Well managed using software-defined innovation

As one of the world's top cloud providers, Microsoft has acquired substantial insight and expertise in constructing and managing high-performance global infrastructure.

We adhere to a robust set of operational principles:

  • Use best-of-breed switching hardware across the various tiers of the network.

  • Deploy new features with zero effect to end users.

  • Roll out updates securely and reliably across the fleet, as fast as possible. Hours instead of weeks.

  • Make use of comprehensive cloud-based monitoring and fully automated fault mitigation.

  • Use unified and software-defined Networking technology to control all hardware elements in the network. To eliminate duplication and reduce failures.

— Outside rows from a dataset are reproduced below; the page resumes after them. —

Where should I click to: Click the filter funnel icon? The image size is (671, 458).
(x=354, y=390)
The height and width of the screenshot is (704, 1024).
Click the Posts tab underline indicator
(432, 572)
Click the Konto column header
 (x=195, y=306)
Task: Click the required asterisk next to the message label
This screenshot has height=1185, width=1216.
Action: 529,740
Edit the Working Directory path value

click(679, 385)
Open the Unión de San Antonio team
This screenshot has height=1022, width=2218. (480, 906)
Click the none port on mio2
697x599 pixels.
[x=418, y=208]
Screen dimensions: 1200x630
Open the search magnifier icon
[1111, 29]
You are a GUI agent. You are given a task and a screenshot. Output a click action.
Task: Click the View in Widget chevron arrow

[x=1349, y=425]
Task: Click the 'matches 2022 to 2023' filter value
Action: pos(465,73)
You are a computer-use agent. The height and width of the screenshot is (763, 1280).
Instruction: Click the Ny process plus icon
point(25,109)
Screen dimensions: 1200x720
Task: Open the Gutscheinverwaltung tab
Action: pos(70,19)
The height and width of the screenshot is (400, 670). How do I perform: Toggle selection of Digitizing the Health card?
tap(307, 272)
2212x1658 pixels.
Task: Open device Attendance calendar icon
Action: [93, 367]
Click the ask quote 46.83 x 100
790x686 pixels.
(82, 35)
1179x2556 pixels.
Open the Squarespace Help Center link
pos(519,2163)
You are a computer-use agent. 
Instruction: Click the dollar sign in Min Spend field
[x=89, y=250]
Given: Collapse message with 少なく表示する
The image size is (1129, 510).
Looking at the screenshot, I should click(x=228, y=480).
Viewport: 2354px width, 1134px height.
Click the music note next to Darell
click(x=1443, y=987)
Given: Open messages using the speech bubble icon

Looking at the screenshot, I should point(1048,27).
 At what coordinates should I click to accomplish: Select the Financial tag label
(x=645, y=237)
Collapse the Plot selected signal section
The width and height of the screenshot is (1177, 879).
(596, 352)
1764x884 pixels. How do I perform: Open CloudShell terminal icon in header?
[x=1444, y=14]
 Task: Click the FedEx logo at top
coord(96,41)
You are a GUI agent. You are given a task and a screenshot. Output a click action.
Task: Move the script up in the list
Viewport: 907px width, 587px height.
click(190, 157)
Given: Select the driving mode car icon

These principles apply to all layers of the network: from the host network interface, switching platform, network functions in the data center such as load balancers, all the way up to the WAN with our traffic engineering platform and our optical networks.

The exponential growth of Azure and its network has reached a point where we eventually realized that human intuition could no longer be relied on to manage the global network operations. To fulfill the need to validate long, medium, and short-term changes on the network, we developed a platform to mirror and emulate our production network synthetically. The ability to create mirrored environments and run millions of simulations, allows us to test software and hardware changes and their effect, before committing them to our production platform and network.